Below are the records; copy exactly the stretch from the line containing "You are a GUI" through the line containing "This screenshot has height=1155, width=910.", both ends included, and nothing else.

▸ Material provided
++++
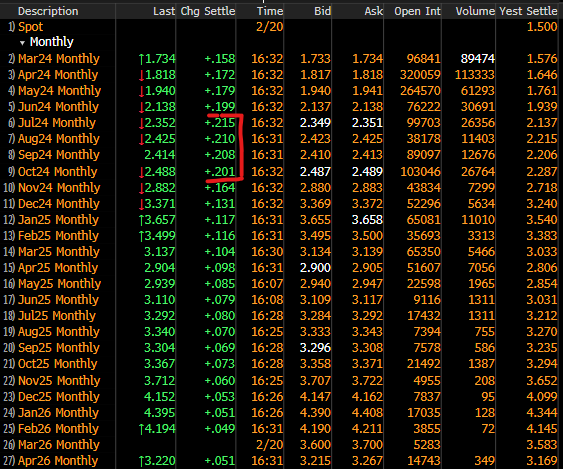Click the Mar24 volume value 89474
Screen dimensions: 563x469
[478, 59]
++++
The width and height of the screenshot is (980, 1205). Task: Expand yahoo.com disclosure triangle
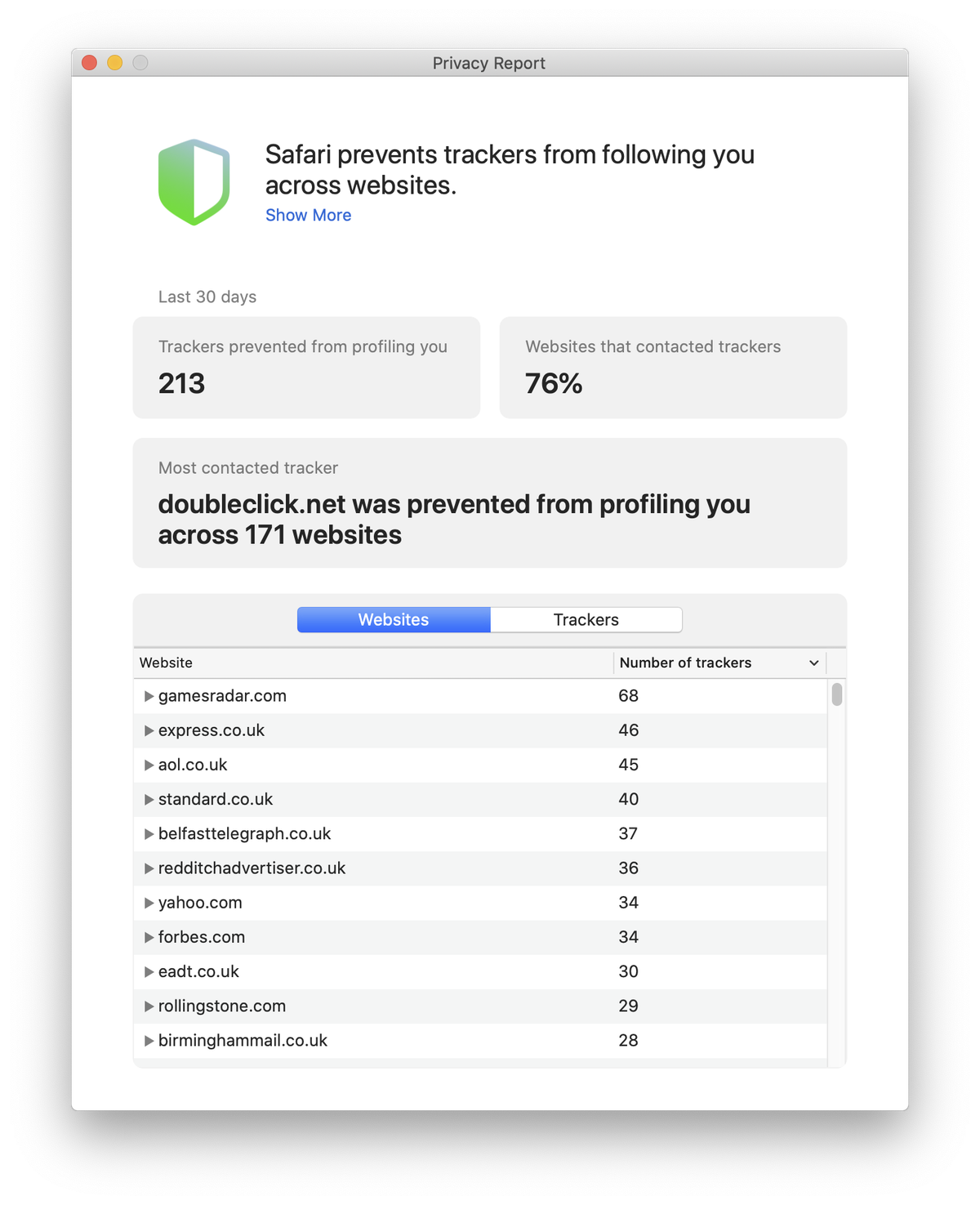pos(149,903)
++++
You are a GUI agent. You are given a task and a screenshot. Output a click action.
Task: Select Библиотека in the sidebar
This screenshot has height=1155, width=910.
++++
▸ Worked solution
You are a GUI agent. You are given a task and a screenshot. Output a click action.
Task: Select Библиотека in the sidebar
This screenshot has height=1155, width=910.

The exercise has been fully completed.